SOURCE TEXT.
[START]

There are numerous ways to backup and protect the information you have stored in a ClearCase repository. You can use standard O.S. backup procedures (tape archives etc.) to secure the information and in the event of a serious failure, you can use these archives to restore your repositories (see the ClearCase Administrator's guide for restoration procedures). However O.S. based restoration can take a significant amount of time, and in the case of MultiSite, you will then need to "multitool restorereplica" to re-retrieve updates since the backup was last performed. If you do not have other replicas, you will have lost any data since the last backup. If ClearCase availability is critical to your organization, maintaining a redundant replica enables your organization to restore normal operations faster, plus you will only lose data since the last replication (typically only minutes) instead of the last backup (typically the last day or longer). In the event of a failure of your primary server, this article gives an outline of how you can quickly switch to a backup server to prevent end user downtime.
The Lotus ClearCase deployment consists of many geographically dispersed sites with varying number of users per site. For example, the Dublin site has 70+ developers working on a number of diverse projects and a ClearCase failure would be catastrophic to their productivity. This environment calls for very high availability and reliability, so our preferred source code control application is ClearCase 2003.06 (with MultiSite and latest recommended patches from IBM Rational) on RedHat Enterprise Linux Enterprise Server 3.0. Additional reasons for choosing Linux include its security and ease of maintenance. While this configuration is itself pretty robust, a hardware failure could still be devastating. Critical locations (such as Dublin) procured 2 identical IBM xSeries servers to set up a local ClearCase cluster. While not strictly necessary to purchase identical machines doing so makes ongoing maintenance easier over the lifetime of the servers and allows easier maintenance of operating system files. It also provides the same performance levels that the ClearCase users expect after the switchover.
Both servers were installed and set up as identically as possible. We used the same RedHat Enterprise Linux Enterprise Server 3.0 installation and configuration steps, as well as installing ClearCase from the same release area to ensure consistency. Also ensure that the package "ClearCase MultiSite Full Function Installation" is selected when setting up the release area.
The optimal solution is to set up both servers as license servers and the redundant server as a backup registry server. Because CC licenses are keyed to the Ethernet MAC address of the license server, this requires either purchasing two sets of CC licenses, dividing CC clients to point to one or the other license server, or a special license arrangement with IBM Rational, certifying that the second set of licenses are for failover purpose only and will not be used as primary licenses. This set-up means that there is no dependence on the primary server in a failure situation. The primary and backup registry servers are configured during the site_prep stage.

[END]

AVAILABLE DATA.
[START]

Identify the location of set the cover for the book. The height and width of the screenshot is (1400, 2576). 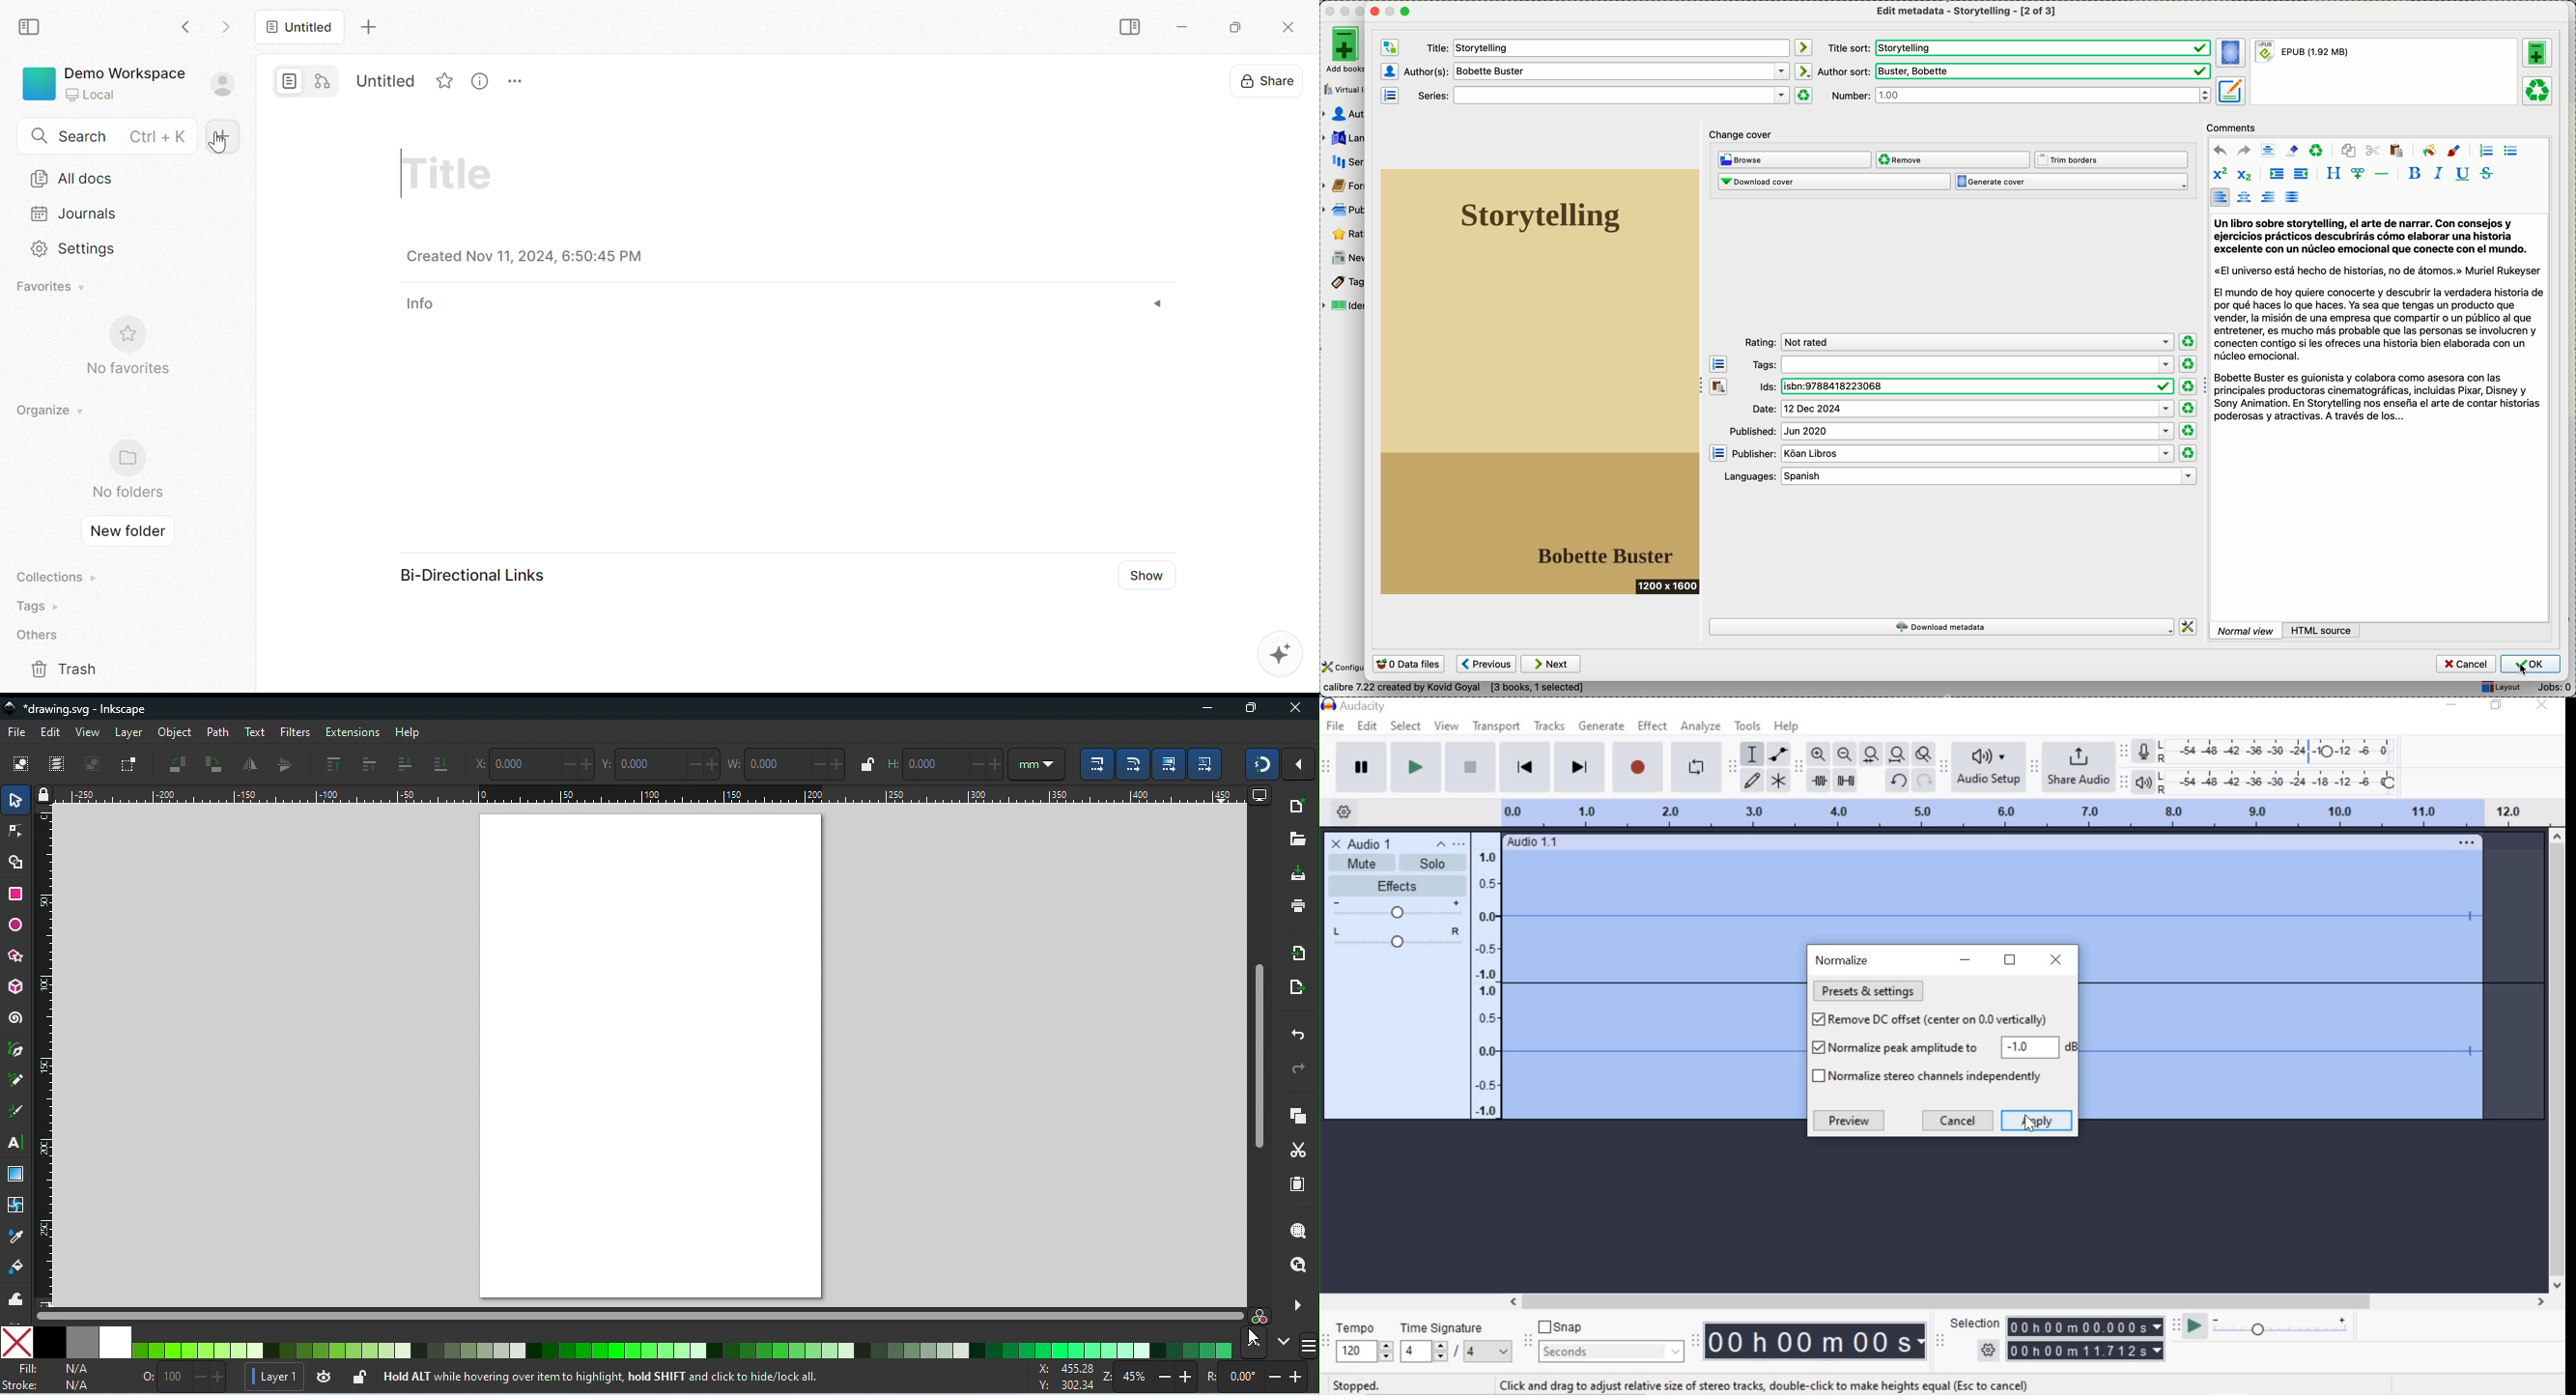
(2231, 53).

[END]

In the ClearCase failover text, what are CC licenses keyed to?

EXERCISE RESULT. The Ethernet MAC address of the license server.